Je prends sur moi et dépoussière mon pantalon, puis mes mains, avant de dépasser ses mégères sans jamais me retourner. Je les entends qu'elles rigolent derrière mon dos, mais je ne dis toujours rien. Je continue d'avancer, tandis que le besoin irrépréhensible de me faire du mal me percute violemment, afin de faire taire cette douleur silencieuse qui commence à s'insinuer progressivement dans mes pores. Comme un feu ardent, mes veines me brûlent.

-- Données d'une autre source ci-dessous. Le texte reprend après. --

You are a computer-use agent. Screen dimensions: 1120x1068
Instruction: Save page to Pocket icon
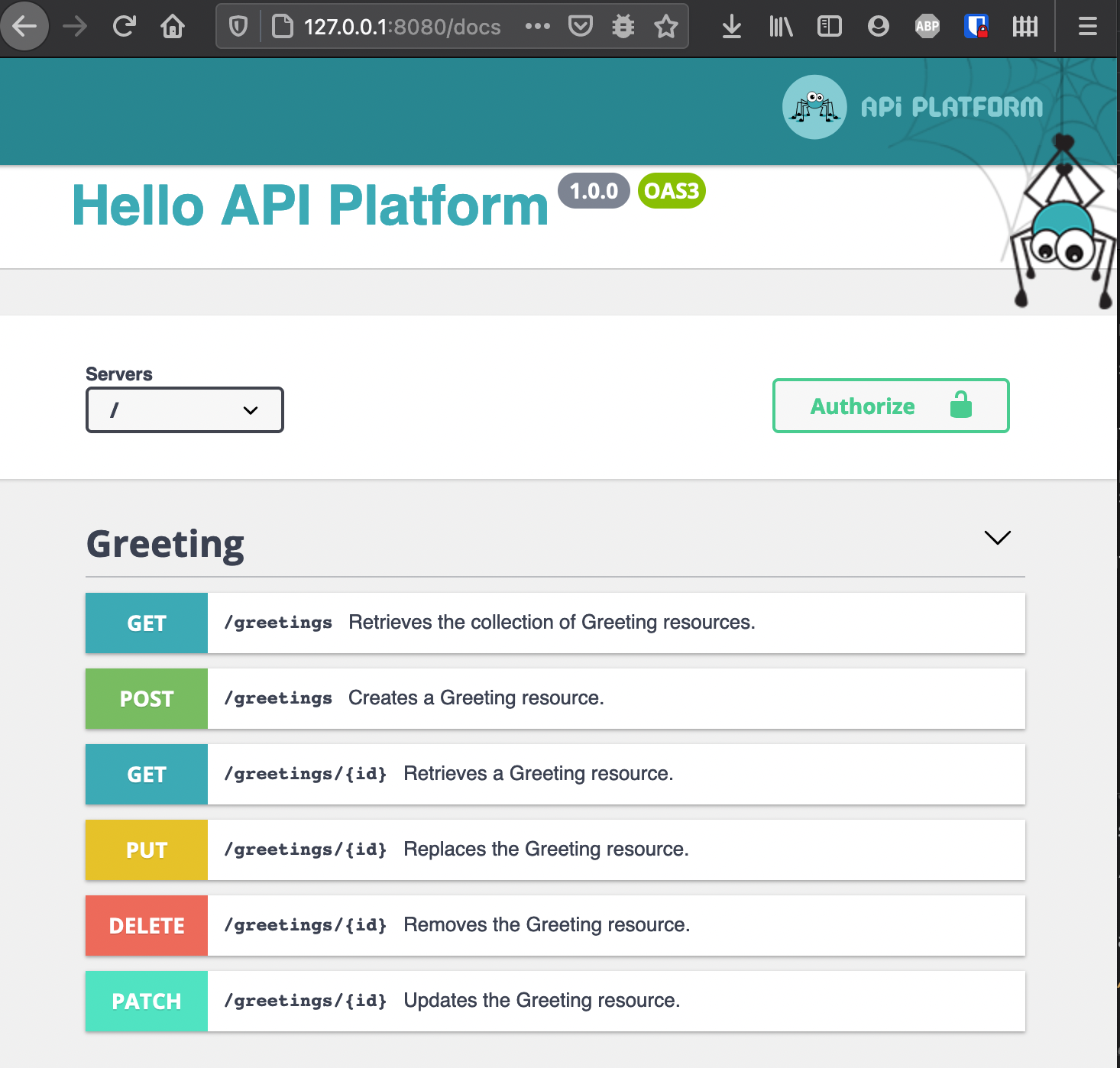pos(581,27)
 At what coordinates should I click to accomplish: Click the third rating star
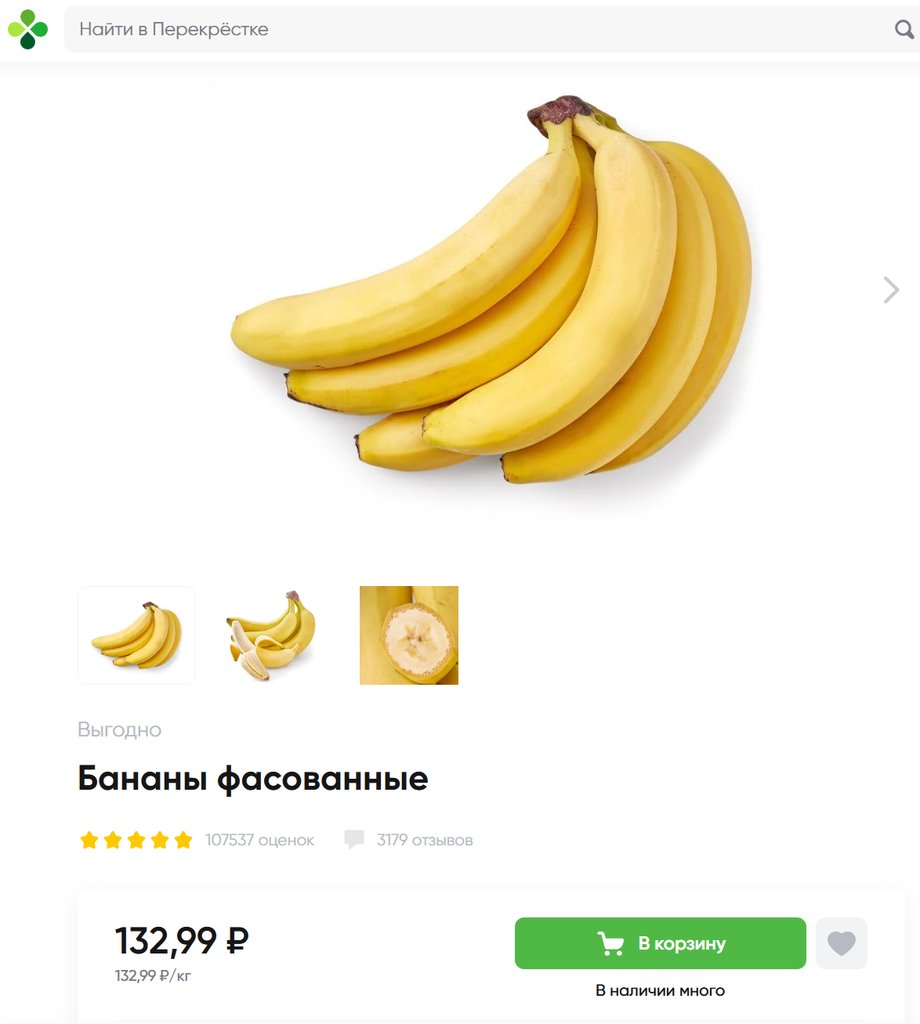click(136, 840)
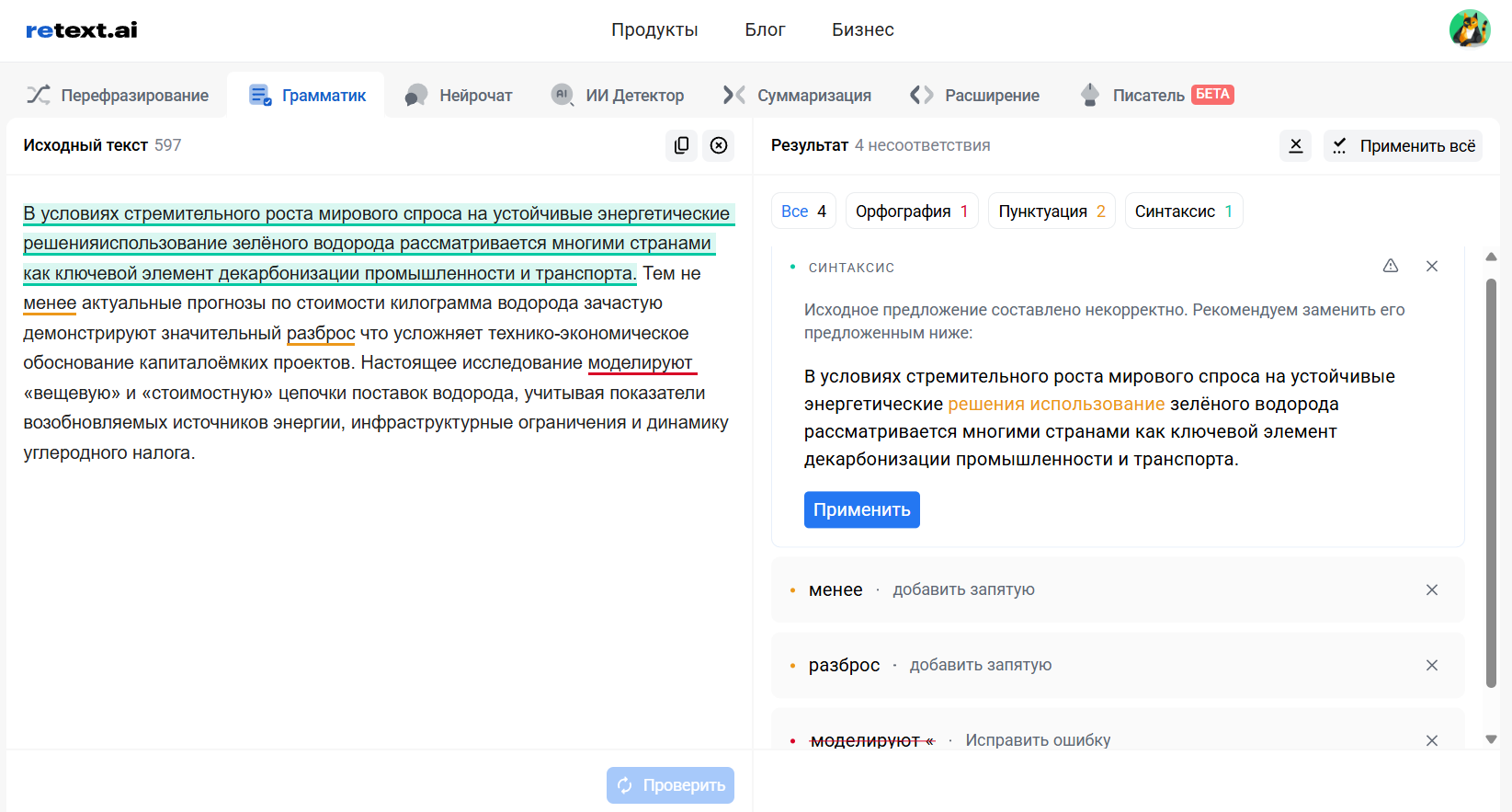1512x812 pixels.
Task: Dismiss the 'разброс' comma suggestion
Action: (x=1431, y=666)
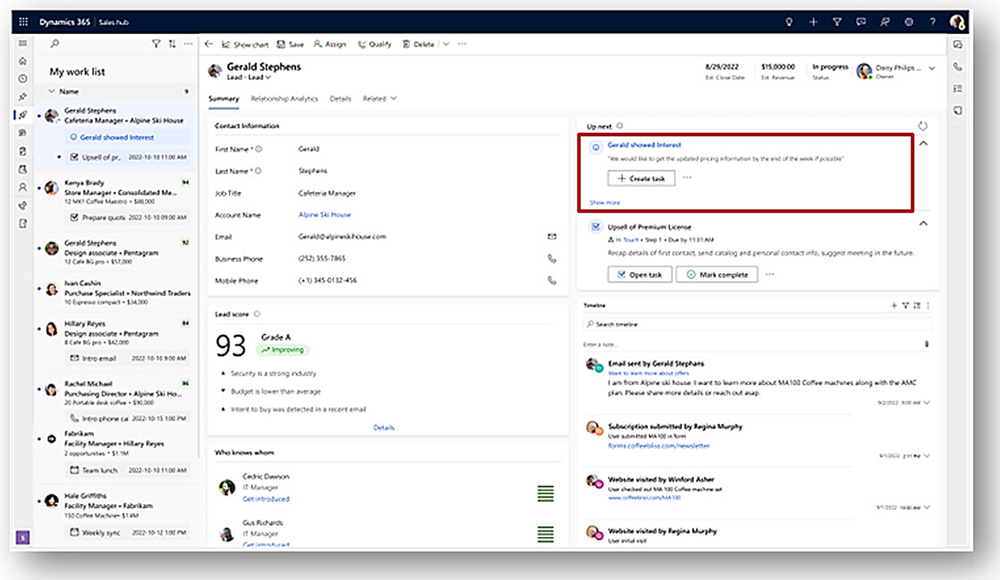Click the phone icon beside Business Phone
Viewport: 1000px width, 580px height.
pos(552,258)
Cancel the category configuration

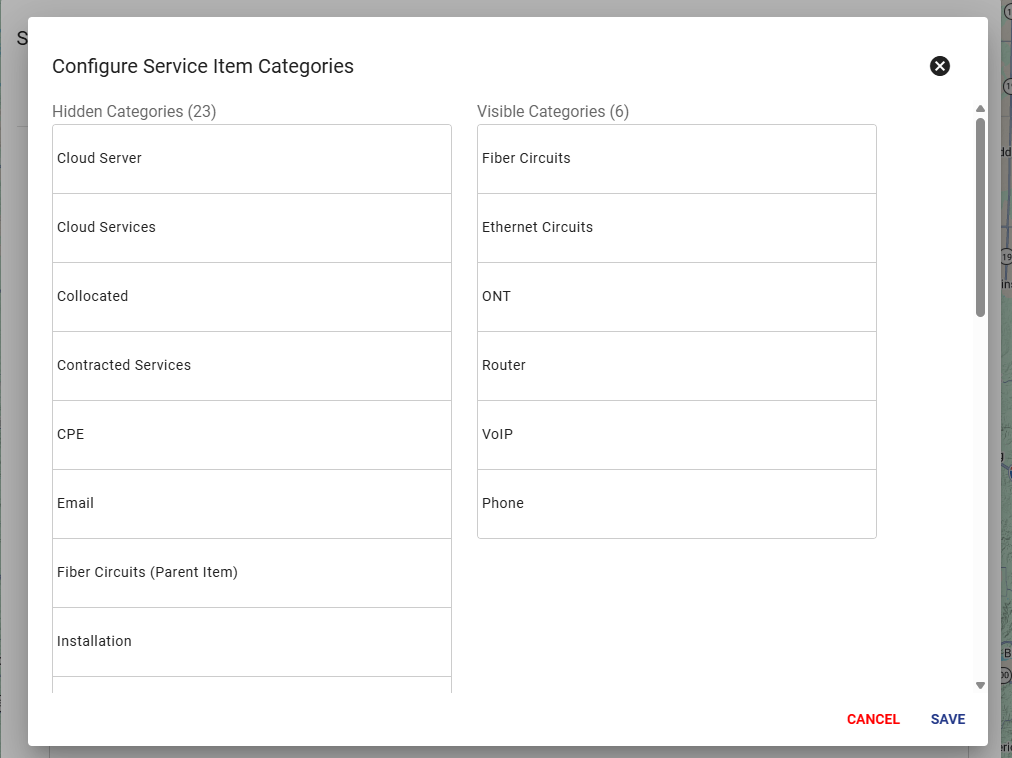click(873, 719)
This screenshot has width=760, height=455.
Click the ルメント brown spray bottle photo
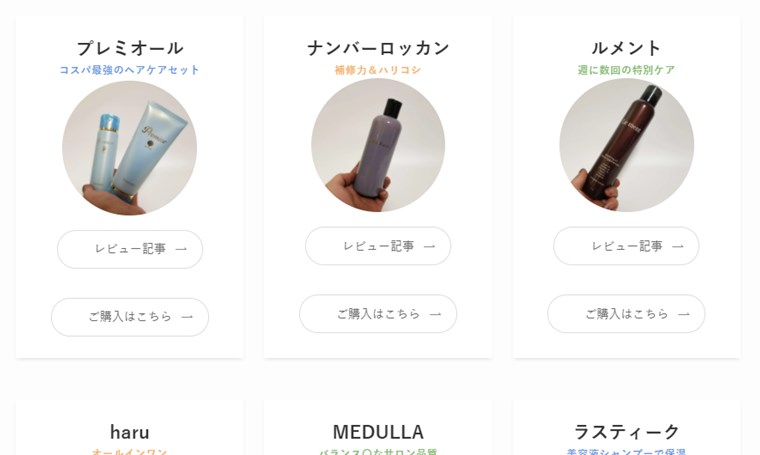pyautogui.click(x=626, y=145)
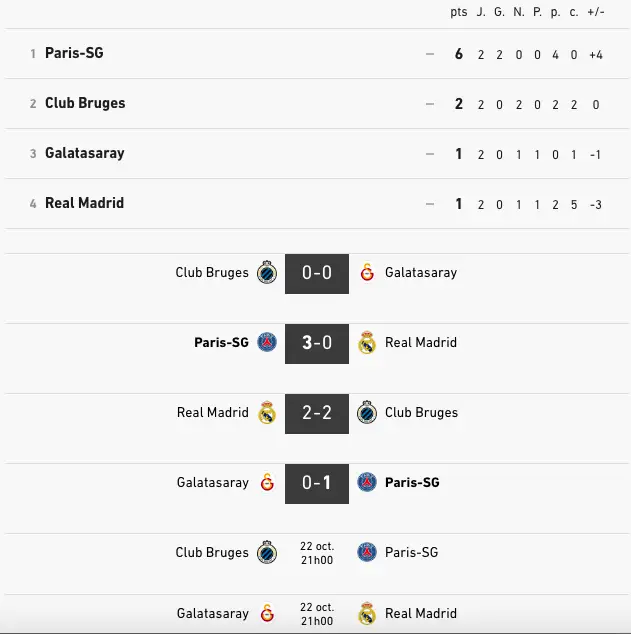Click Club Bruges crest in the 0-0 match

coord(267,272)
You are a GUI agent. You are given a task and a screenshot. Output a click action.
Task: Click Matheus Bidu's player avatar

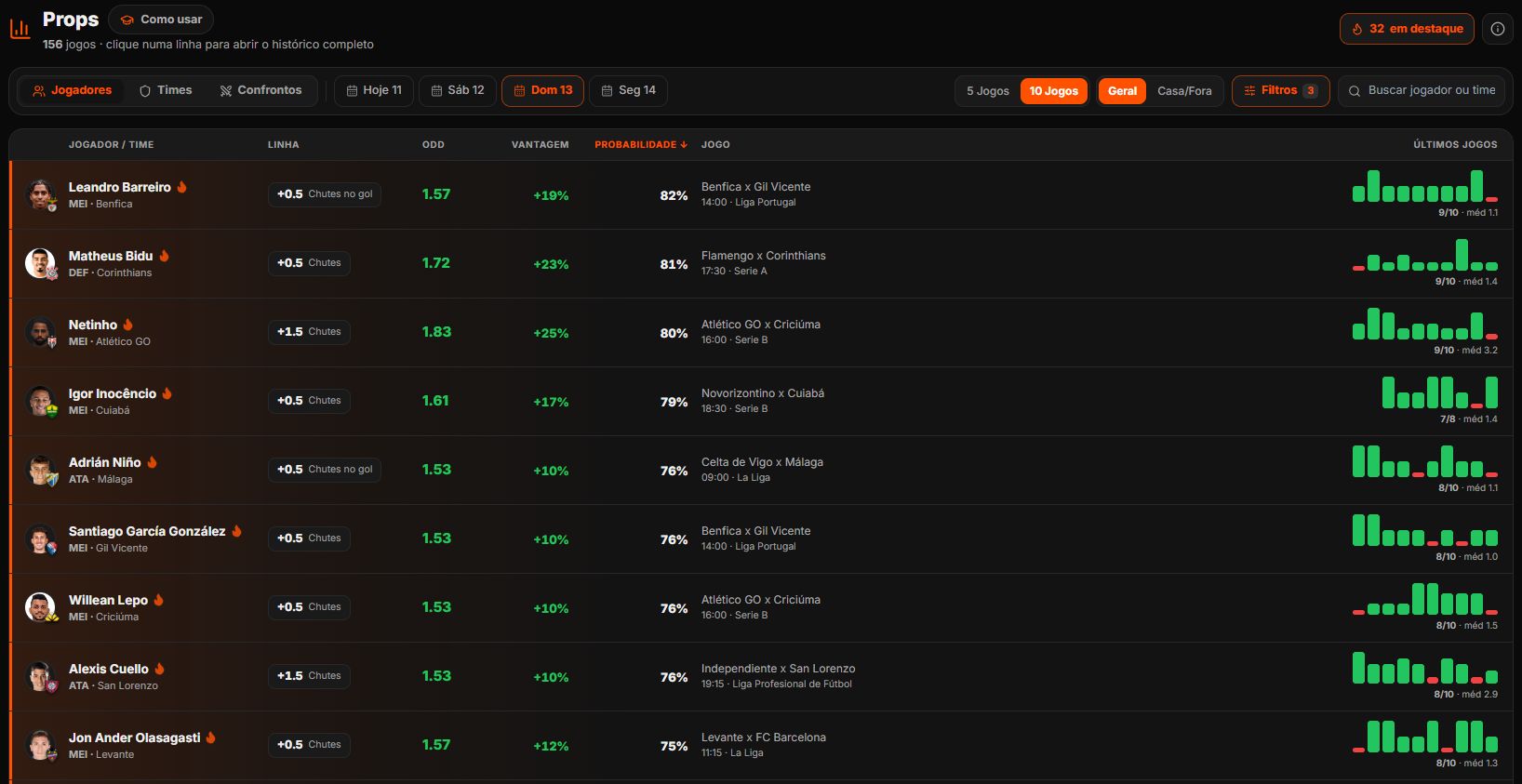40,263
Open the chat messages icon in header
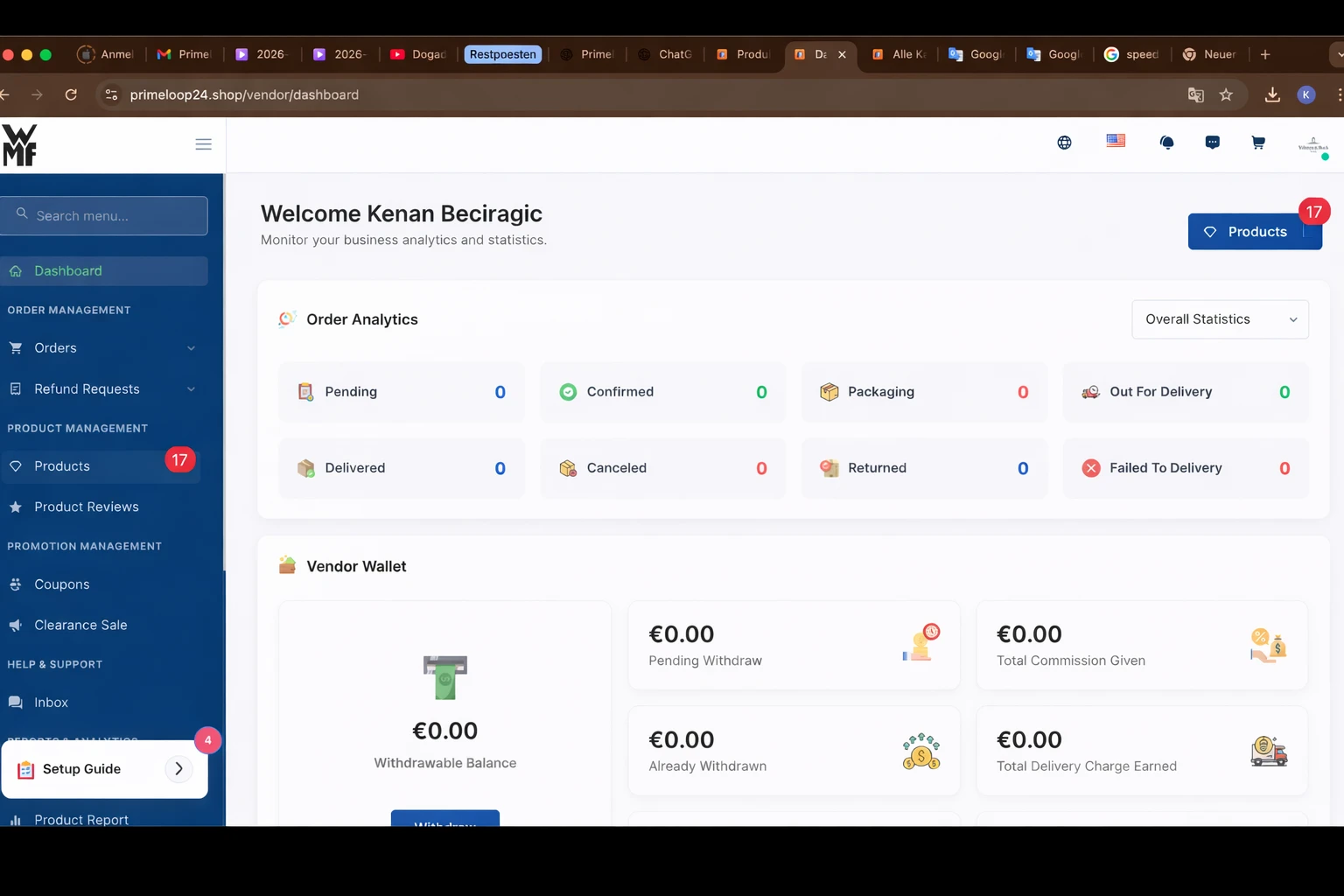Viewport: 1344px width, 896px height. click(x=1212, y=143)
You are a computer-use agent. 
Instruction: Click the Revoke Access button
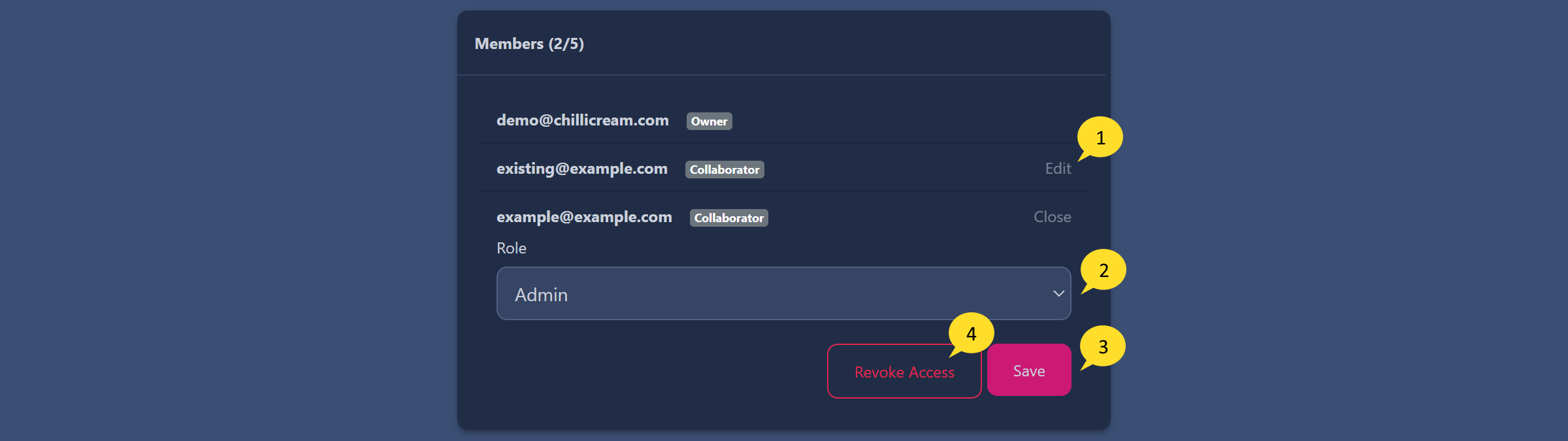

Une fois dans la salle de classe, je m'installe à une table du fond, refusant perpétuellement de me mettre en avant. Après plusieurs minutes, la professeure principale, madame Silver, fait son entrée. C'est une femme vraiment belle. Plutôt grande et élancée. Taille fine, suffisamment marquée pour que les ados mâles bavent devant elle. Elle a le teint hâlé, de longs et fins cheveux noirs, comme ses yeux. Ses lèvres, légèrement charnues, la rendent sexy. Je ne parle même pas de ses tenues vestimentaires qui sont toujours tendance et très à la mode. Elle a le don de rendre jalouse la plupart de mes camarades de classe. Moi, je l'admire, car elle est belle tout en restant naturelle. Sans aucun artifice, puisqu'elle n'en a aucunement besoin, c'est certain.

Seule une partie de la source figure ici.